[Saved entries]

--

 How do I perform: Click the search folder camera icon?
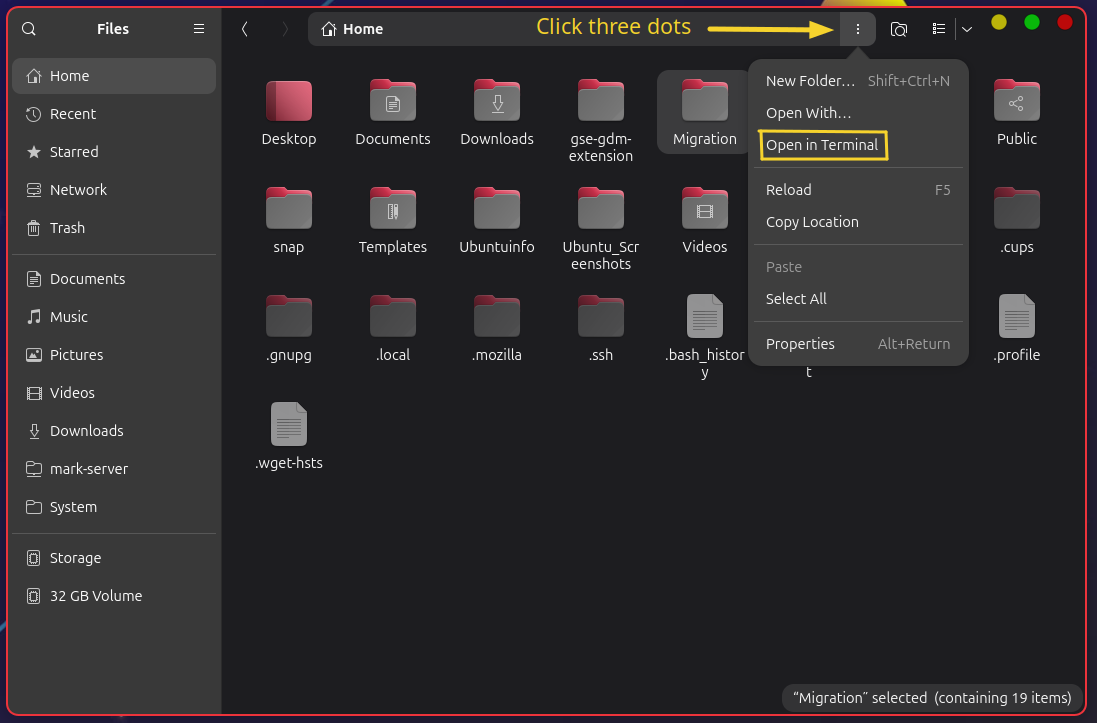tap(899, 29)
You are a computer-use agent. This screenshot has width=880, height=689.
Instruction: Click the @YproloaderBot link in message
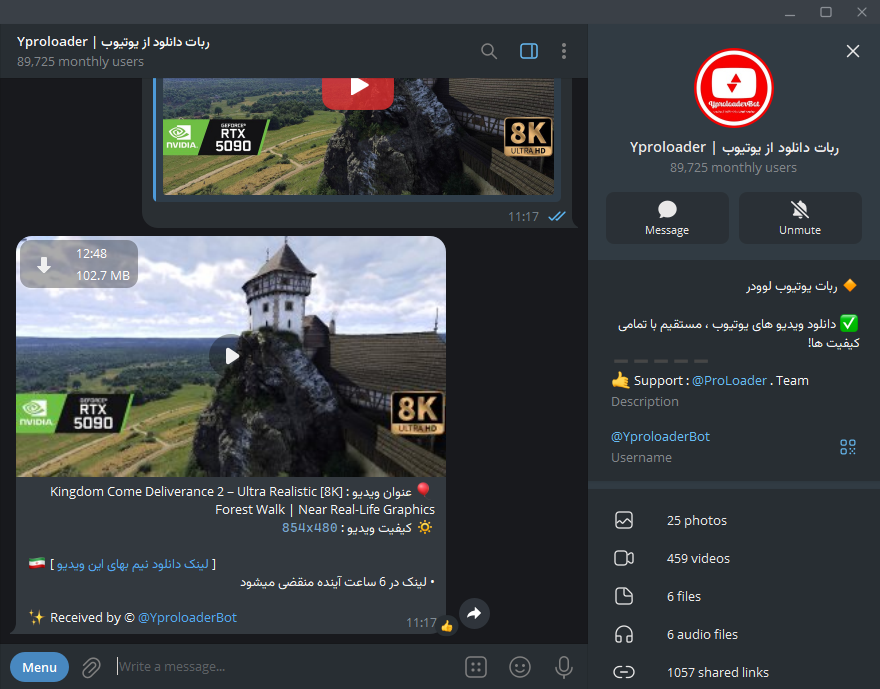(x=187, y=617)
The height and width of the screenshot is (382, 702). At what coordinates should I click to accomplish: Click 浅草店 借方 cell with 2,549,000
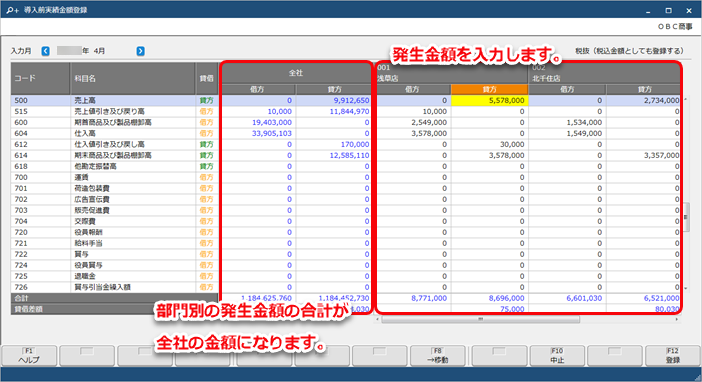point(414,122)
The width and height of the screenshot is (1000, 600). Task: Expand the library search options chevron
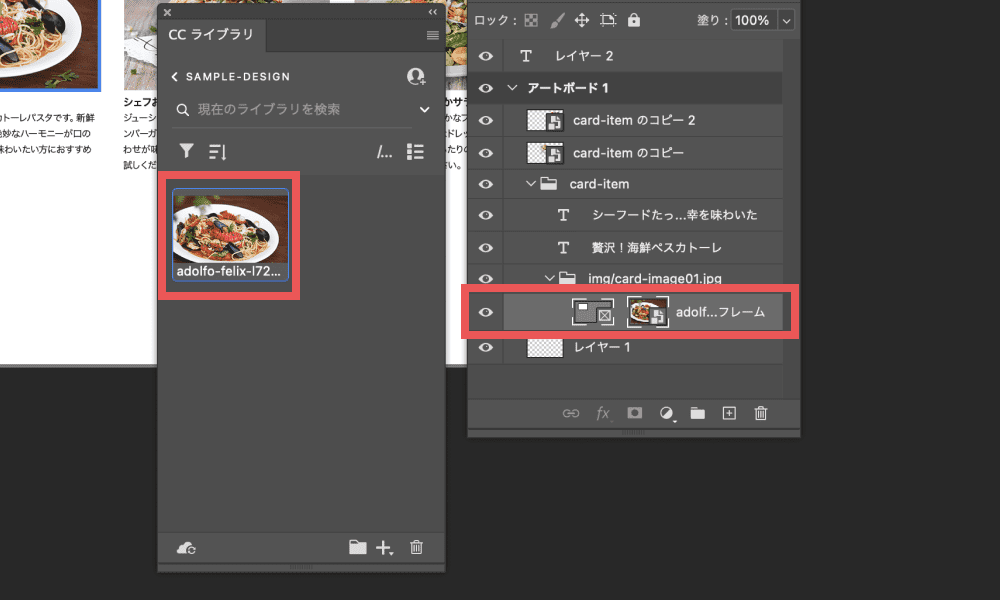(x=424, y=110)
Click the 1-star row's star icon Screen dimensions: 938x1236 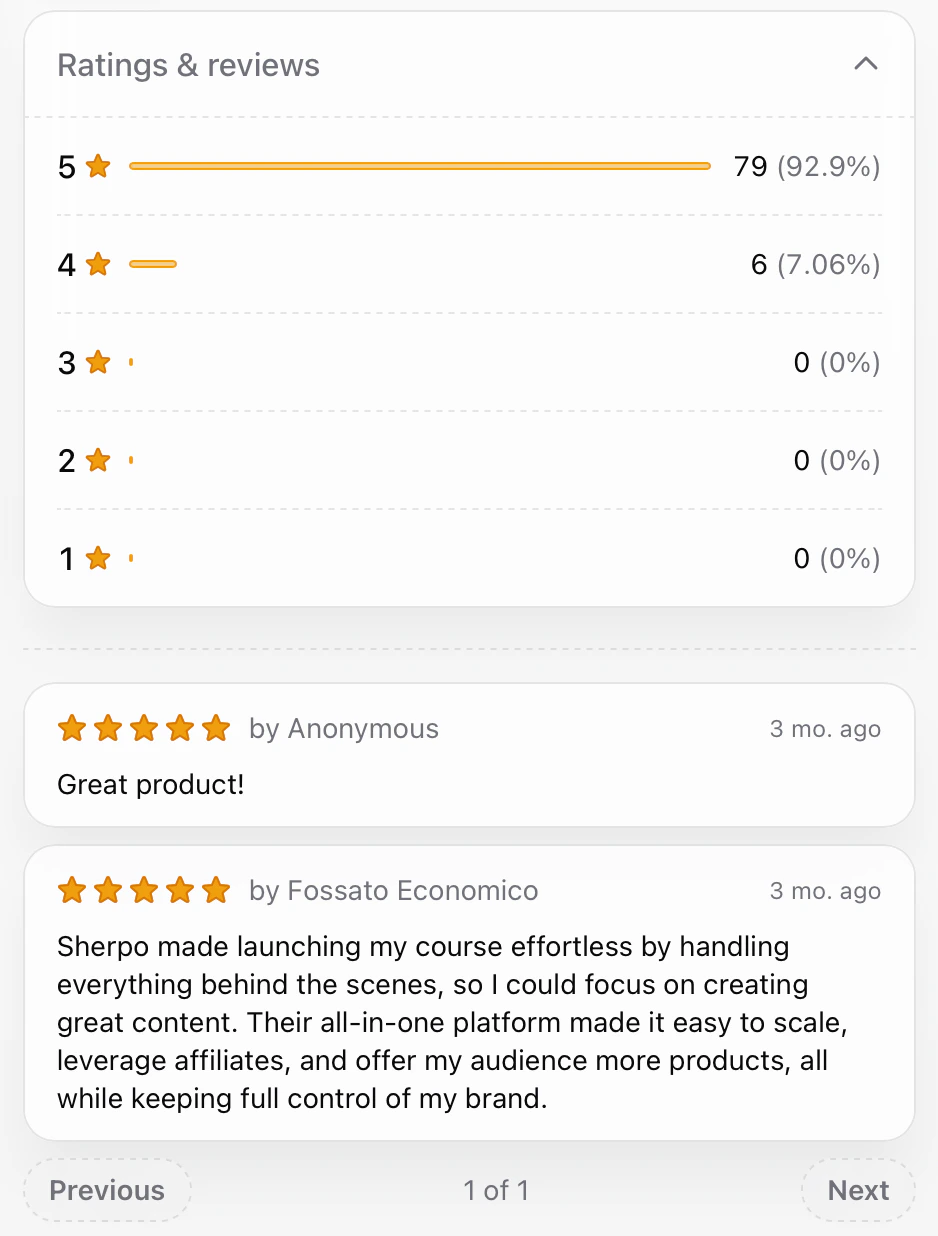[x=97, y=558]
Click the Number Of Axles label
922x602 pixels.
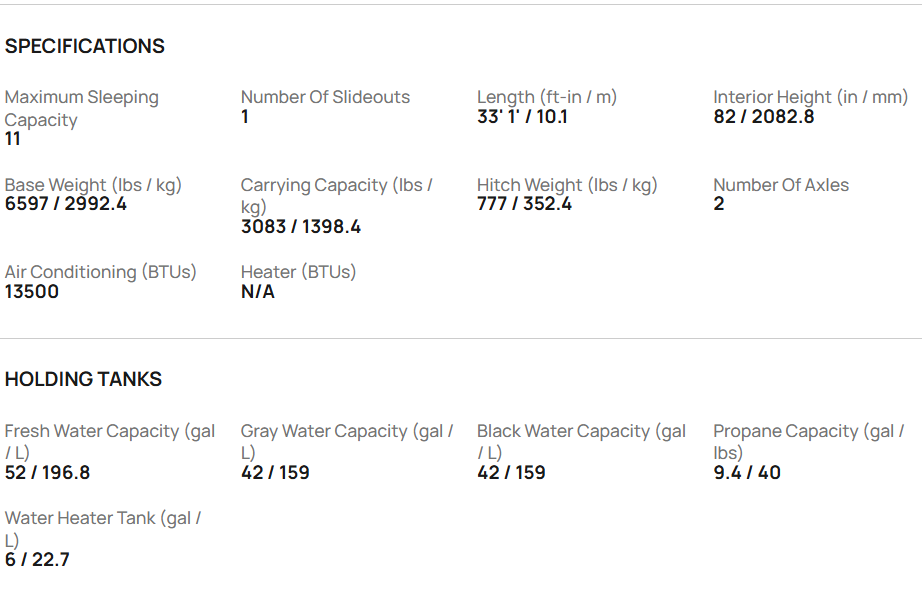[780, 185]
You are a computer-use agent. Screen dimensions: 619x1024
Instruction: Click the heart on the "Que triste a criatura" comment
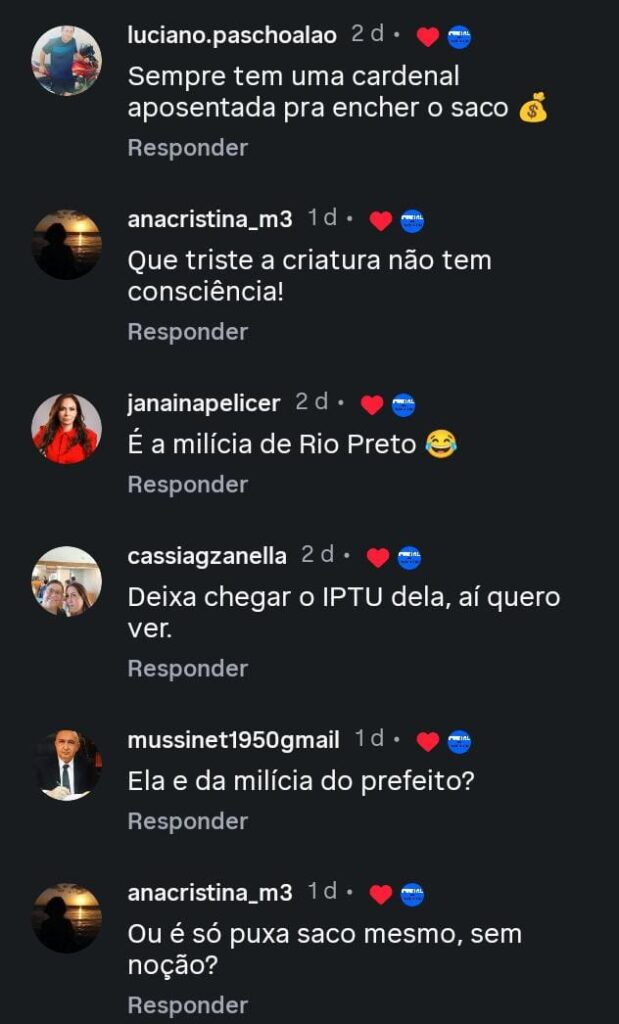pos(380,221)
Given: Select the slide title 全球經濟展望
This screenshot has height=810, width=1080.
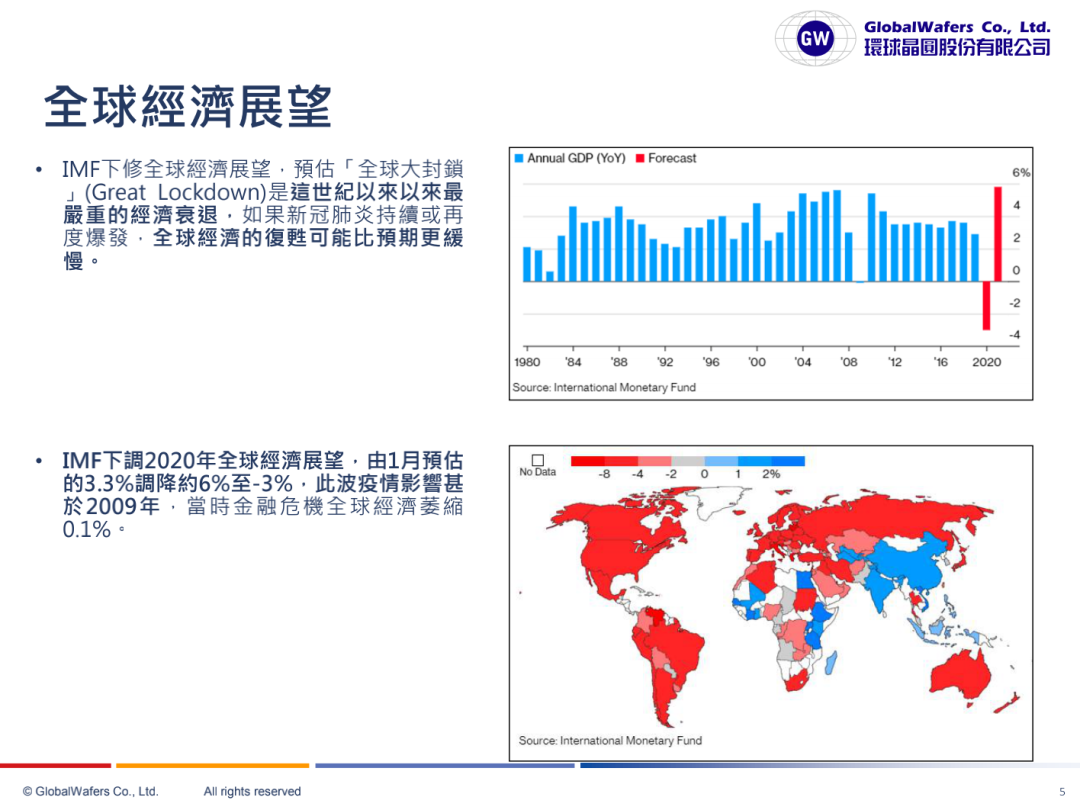Looking at the screenshot, I should (x=187, y=106).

--

### AIM OF THE TASK
Leaving out the pictures, restate word for word the lines above from the one containing "Given: Select the slide title 全球經濟展望" through the end of the records, both ends included.

### RESPONSE
Given: Select the slide title 全球經濟展望
This screenshot has height=810, width=1080.
Looking at the screenshot, I should (x=187, y=106).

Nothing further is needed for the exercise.